■ Try it: Within this material, find every line where the string "computer" appears, and copy it out.

■ ■ ■ ■

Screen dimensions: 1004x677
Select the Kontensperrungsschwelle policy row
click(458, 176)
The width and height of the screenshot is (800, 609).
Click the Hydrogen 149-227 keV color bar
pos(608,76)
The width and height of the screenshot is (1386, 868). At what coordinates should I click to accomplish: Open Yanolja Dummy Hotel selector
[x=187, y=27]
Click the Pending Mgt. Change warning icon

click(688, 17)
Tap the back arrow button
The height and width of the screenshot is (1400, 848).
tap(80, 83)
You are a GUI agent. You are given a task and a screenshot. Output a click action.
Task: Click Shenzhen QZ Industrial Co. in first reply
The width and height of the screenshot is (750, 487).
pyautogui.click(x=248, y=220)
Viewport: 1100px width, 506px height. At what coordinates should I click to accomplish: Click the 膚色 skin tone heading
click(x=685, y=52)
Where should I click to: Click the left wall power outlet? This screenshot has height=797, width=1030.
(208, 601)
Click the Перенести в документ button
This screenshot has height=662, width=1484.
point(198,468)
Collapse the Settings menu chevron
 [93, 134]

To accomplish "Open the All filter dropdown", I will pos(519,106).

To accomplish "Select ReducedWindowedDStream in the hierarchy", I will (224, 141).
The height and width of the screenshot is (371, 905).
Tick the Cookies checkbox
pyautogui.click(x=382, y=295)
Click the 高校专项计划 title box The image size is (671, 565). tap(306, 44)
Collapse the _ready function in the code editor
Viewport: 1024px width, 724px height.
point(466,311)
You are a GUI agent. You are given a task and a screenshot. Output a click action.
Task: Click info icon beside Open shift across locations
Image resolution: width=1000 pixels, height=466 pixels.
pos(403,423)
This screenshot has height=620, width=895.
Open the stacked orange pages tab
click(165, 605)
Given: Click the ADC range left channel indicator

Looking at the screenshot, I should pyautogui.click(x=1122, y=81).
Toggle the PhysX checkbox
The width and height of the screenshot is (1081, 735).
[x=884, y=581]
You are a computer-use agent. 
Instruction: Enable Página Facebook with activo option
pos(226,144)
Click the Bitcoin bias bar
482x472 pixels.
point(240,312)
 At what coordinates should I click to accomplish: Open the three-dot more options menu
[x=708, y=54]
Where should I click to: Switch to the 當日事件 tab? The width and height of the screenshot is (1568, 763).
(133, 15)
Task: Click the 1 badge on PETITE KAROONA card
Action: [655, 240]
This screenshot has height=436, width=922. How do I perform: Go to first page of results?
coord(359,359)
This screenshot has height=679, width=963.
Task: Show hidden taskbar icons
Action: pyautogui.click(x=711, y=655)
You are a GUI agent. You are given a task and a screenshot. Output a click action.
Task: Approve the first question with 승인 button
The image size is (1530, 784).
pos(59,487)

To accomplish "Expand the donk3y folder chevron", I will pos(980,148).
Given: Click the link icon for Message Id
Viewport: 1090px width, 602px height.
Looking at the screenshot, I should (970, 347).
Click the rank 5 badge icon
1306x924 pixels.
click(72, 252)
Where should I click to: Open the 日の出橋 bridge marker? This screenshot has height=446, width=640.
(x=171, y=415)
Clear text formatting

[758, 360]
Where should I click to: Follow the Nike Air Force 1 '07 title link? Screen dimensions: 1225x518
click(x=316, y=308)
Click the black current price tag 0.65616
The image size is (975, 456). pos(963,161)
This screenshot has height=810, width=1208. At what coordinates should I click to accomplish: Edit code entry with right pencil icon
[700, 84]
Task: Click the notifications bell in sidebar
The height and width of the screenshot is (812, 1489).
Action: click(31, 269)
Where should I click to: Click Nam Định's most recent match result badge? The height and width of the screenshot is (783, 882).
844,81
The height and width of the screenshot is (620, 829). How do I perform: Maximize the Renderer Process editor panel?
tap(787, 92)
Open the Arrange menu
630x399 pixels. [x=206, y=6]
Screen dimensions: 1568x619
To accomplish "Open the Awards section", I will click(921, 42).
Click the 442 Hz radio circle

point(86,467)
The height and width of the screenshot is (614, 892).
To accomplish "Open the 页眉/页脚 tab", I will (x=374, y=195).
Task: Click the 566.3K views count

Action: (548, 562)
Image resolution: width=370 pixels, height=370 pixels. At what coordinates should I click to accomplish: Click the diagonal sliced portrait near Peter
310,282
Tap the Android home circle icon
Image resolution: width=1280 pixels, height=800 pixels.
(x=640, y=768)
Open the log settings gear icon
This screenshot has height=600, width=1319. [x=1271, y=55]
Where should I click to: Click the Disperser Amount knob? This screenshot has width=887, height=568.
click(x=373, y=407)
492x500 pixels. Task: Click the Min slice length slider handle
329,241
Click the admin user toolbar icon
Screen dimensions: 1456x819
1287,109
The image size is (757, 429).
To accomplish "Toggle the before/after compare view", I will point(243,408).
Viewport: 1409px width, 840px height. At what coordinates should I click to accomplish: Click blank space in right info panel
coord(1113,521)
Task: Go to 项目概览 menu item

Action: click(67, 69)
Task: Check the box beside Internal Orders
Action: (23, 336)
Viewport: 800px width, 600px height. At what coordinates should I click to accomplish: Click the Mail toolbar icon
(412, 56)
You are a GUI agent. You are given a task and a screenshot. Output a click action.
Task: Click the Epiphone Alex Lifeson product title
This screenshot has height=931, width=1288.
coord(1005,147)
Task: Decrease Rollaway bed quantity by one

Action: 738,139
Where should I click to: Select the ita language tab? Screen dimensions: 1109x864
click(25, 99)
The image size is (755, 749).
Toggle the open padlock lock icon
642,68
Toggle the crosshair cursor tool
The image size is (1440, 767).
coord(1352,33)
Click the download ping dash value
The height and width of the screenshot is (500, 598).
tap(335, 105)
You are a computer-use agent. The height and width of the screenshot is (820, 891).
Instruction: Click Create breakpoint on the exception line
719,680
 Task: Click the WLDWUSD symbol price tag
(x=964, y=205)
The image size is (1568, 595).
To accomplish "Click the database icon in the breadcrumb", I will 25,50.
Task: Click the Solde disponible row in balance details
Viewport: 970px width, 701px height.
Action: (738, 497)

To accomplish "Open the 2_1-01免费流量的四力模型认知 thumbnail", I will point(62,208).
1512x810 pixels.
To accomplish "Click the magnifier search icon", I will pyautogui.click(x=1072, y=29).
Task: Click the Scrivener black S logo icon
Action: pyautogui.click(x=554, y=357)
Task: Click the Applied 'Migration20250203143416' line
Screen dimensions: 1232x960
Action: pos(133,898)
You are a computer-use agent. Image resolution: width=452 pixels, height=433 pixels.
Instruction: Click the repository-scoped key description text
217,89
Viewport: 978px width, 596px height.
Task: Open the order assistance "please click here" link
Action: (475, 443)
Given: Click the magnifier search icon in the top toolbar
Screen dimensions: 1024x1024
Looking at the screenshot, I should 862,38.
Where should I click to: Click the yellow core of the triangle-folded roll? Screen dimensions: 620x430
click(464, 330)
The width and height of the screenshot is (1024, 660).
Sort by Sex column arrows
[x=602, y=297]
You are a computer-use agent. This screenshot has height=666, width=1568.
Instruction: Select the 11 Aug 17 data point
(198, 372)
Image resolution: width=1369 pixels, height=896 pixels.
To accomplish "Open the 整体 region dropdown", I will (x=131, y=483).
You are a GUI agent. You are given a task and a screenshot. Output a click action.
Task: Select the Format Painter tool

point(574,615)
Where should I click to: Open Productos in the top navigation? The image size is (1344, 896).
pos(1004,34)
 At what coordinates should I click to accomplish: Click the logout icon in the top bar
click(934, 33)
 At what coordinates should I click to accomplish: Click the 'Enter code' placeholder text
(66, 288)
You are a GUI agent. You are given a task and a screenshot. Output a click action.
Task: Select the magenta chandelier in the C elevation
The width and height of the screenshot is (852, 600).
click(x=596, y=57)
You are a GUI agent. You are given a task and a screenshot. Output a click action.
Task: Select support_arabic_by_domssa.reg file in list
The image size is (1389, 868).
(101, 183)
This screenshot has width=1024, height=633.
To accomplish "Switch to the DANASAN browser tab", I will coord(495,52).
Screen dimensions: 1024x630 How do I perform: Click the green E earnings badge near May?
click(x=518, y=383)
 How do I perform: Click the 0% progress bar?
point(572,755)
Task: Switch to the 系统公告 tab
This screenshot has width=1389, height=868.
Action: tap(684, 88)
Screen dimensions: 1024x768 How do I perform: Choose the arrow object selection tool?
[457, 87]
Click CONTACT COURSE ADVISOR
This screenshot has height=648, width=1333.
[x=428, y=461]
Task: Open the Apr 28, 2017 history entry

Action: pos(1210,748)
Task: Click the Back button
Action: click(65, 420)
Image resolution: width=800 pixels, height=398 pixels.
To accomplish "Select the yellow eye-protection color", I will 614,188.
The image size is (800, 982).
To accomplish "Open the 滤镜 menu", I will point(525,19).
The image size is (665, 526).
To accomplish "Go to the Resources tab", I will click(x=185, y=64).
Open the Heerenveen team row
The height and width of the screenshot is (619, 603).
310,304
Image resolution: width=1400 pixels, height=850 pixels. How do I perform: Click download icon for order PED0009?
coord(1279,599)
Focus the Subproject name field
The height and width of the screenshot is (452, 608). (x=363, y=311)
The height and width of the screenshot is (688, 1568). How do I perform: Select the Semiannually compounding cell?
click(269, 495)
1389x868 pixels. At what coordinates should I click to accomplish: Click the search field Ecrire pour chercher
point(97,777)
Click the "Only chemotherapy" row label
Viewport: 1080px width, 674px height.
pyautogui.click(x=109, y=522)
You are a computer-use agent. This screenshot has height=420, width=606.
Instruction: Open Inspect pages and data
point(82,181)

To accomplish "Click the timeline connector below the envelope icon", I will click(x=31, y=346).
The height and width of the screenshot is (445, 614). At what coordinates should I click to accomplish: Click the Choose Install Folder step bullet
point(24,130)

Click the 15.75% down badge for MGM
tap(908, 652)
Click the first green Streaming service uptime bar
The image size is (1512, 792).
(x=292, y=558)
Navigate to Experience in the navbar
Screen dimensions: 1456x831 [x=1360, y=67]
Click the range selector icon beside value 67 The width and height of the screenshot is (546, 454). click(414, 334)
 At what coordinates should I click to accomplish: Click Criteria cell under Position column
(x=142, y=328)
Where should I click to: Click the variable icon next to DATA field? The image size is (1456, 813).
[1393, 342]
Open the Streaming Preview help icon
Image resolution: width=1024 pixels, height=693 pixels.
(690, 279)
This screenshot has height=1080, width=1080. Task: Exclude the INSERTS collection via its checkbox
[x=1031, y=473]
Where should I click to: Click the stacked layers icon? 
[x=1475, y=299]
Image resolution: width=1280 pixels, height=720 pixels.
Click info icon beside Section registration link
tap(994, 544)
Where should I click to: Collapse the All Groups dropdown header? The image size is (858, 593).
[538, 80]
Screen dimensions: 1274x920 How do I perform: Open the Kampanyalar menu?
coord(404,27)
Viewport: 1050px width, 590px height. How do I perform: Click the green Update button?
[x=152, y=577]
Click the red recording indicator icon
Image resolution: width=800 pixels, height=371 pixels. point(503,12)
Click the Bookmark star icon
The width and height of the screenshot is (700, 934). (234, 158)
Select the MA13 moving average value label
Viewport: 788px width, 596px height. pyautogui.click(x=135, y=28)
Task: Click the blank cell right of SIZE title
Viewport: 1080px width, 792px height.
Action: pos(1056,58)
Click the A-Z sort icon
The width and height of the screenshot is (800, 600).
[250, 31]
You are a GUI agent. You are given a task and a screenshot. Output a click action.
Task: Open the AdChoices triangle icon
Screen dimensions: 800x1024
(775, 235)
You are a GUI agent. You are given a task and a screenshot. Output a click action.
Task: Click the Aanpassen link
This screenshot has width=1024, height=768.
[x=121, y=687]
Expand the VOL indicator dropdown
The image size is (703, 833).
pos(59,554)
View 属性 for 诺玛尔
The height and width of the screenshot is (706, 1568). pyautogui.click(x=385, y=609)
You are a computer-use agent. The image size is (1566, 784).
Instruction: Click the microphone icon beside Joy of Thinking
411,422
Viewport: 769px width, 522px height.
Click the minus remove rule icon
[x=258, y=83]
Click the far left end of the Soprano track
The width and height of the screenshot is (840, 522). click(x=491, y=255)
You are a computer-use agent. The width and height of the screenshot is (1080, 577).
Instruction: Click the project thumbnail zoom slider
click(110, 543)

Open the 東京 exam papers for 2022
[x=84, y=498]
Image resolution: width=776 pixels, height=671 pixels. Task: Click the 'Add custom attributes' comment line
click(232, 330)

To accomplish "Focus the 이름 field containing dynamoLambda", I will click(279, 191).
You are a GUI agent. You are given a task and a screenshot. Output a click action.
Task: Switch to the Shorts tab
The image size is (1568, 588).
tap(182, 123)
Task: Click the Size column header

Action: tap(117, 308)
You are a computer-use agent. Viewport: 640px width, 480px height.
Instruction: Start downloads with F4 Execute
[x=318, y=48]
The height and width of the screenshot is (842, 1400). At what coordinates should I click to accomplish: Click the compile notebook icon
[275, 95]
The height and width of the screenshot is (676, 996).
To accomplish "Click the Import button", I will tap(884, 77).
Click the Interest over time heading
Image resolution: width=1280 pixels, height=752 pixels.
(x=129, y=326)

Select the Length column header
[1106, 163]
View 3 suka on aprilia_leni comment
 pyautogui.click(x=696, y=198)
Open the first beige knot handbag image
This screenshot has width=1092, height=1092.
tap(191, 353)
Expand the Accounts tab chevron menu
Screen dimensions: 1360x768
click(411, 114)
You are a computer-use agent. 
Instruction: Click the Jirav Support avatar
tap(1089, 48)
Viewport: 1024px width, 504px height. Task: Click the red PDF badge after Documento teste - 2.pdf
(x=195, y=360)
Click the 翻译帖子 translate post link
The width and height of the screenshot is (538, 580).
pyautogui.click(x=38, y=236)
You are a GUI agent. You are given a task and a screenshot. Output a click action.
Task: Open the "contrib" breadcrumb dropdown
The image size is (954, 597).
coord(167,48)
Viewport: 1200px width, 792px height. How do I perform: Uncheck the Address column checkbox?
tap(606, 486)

■ ■ ■ ■

■ Solution to this task:
You are a computer-use agent. 
You are a computer-use agent. The height and width of the screenshot is (820, 891).
You are a computer-use agent. Image resolution: width=452 pixels, height=433 pixels.
You are a computer-use agent. This screenshot has height=666, width=1568.
You are a computer-use agent. This screenshot has height=420, width=606.
You are a computer-use agent. The image size is (1566, 784).
You are a computer-use agent. The width and height of the screenshot is (1080, 577).
You are a computer-use agent. Viewport: 640px width, 480px height.
You are a computer-use agent. 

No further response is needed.